Una mirada desde la comunicación popular

Comunidad: un valor en disputa

La dictadura cívico-militar intentó hacer desaparecer la idea de comunidad y las políticas neoliberales trajeron concepciones de la comunidad asociada al consumo individual como camino para ser parte de lo colectivo. Hoy se percibe que un sector de la sociedad es incapaz de ponerse en el lugar del otro dejando de lado un concepto de comunidad asociado a lo solidario.     

Para el campo de la comunicación popular y comunitaria la noción de comunidad es un concepto muy caro y requiere ser analizado a la luz de una perspectiva histórica. Así como en determinados momentos históricos pareciera que se robustece la idea de un nosotros, nos interesa ahora particularmente tomar este concepto en el contexto actual y advertir que nos encontramos atravesando un momento de fuerte disputa por el concepto de comunidad. Acaso sea un llamado de atención por la pérdida del sentido de comunidad, al menos en un sector de la sociedad argentina.

Uno de los aspectos distintivos de este concepto, es la idea de construcción o re construcción de los lazos sociales. Sergio De Piero afirma que "la comunidad es la pertenencia definida, cercana y no anónima, que favorece la formación de grupos y asociaciones de mutua colaboración. Se pertenece no como individuo anónimo, sino por adhesión a determinados valores o creencias compartidas. De ese modo la comunidad es el espacio de la solidaridad y el intercambio entre personas que se sienten vinculadas por lazos comunes".

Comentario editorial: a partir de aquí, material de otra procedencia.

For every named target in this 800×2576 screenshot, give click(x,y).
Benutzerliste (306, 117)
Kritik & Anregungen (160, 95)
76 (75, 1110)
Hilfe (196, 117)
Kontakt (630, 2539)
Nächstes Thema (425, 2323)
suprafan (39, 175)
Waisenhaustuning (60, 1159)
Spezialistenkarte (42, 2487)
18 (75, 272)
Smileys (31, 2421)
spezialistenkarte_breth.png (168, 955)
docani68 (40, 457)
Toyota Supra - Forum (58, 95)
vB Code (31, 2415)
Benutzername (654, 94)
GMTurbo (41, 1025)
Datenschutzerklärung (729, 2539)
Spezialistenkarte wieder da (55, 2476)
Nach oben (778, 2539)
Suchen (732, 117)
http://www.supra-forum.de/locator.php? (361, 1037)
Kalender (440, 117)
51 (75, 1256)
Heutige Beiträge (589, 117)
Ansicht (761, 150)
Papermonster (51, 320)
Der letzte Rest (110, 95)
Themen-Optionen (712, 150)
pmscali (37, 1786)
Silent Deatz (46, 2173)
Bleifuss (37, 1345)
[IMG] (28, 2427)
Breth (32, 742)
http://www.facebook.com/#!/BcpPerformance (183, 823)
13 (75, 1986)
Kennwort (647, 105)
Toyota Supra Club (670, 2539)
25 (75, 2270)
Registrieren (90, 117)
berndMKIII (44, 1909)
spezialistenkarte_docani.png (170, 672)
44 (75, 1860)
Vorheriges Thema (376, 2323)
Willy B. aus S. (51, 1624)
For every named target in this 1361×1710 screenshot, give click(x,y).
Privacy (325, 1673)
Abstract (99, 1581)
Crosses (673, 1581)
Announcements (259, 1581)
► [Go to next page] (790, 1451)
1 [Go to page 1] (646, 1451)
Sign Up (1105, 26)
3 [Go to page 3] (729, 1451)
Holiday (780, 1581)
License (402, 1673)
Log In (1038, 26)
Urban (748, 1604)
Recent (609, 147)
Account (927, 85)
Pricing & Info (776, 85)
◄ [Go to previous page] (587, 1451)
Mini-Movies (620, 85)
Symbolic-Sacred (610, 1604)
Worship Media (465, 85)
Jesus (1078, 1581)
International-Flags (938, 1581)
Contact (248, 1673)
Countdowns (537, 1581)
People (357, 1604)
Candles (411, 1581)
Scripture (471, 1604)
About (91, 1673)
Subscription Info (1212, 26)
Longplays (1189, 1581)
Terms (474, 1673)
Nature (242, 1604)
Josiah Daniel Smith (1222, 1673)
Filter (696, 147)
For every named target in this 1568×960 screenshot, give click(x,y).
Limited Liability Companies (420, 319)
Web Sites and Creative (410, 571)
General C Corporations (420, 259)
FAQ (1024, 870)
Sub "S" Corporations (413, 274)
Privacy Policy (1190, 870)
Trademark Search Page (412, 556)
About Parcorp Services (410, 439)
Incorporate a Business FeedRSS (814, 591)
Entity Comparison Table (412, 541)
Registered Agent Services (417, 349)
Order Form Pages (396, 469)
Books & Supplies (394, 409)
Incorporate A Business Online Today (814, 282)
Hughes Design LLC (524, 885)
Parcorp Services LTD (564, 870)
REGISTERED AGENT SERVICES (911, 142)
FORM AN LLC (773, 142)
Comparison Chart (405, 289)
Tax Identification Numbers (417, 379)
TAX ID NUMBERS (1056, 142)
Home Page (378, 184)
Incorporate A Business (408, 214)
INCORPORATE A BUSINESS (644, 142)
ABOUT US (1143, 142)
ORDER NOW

La comunidad como ese espacio concreto o simbólico que nos reúne, nos enlaza, nos hace reconocer a un otro/a, nos ata, nos hace entrar en comun-unión, es un valor en disputa, y no de ahora sino desde hace muchos años.

Si bien la idea de comunidad, no forma parte de las nociones o valores más amigables de la derecha, viene siendo re significada; formando parte de la construcción del sentido común en las últimas décadas.

La última dictadura cívico-militar, intentó ser el certificado de defunción de la idea de comunidad y de todo aquello que huela a asociacionismo, tejidos colectivos solidarios, participación y trabajo en lo social. El "no te metas" y el "sálvese quien pueda", calaron hondo en nuestra cultura, reforzando el individualismo y la fragmentación social hasta nuestros días.

A partir de entonces, las políticas neoliberales imperantes, trajeron concepciones de la comunidad asociada al consumo. Por entonces nos invitaban a formar parte de comunidades de empresas: Movistar, Coto, Renault, etc. El consumo individual como camino para formar parte de un todo colectivo. Más que ciudadanos éramos invitados a ser consumidores.

Esta concepción consumista trajo aparejada, una idea de lo comunitario vinculada a la beneficencia, en contraposición a una idea de solidaridad comunitaria.

Comprobamos que en distintos contextos sociales y políticos, la noción de comunidad como construcción de un “nosotros” fue perdiendo valor, dando lugar a otros sentidos más ligados al derecho a las libertades individuales por sobre los derechos colectivos.

Este proceso de pérdida por goteo si bien es previa al actual contexto de pandemia; se puede palpar fuertemente en estos momentos, en reacciones de un sector de la sociedad; con cacerolazos, reuniones sociales, cómo se transita la vía pública sin mantener el protocolo de cuidados preventivos contra la covid-19, etc.

Hoy día se ve claramente la disputa por la idea de comunidad, respecto de cómo habitar el espacio público. Que exista un sector de la sociedad que no le importa salir a la calle y contagiar al resto, pone de manifiesto un individualismo feroz, e inhumano, diría el sociólogo Daniel Feierstein; no solo una falta de interés por uno mismo sino también por otro/a.

El contexto actual, como hacía tiempo no sucedía, nos está mostrando un claro retroceso o pérdida en cuanto a la visión comunitaria o idea de comunidad que supimos construir.

Un sector de la sociedad argentina está demostrando una imposibilidad de ponerse en el lugar del otro/a.

"Este es un momento para detenerse y aprender las lecciones, a modo de llamado de atención, que nos deja la pandemia", afirma la escritora canadiense Naomi Klein, "todo está roto, el planeta, la relación con la naturaleza, las relaciones colectivas, los lugares de cuidado".

Desde el campo de la comunicación popular y comunitaria debemos advertir sobre este proceso de pérdida por goteo de la idea de comunidad; y, al mismo tiempo, admitir que, una vez más, son ellas las que están salvando al mundo.

La comunicación comunitaria y popular, hoy más que nunca, está llamada a recomponer y recuperar el sentido de comunidad y el derecho que todos y todas tenemos a un buen vivir.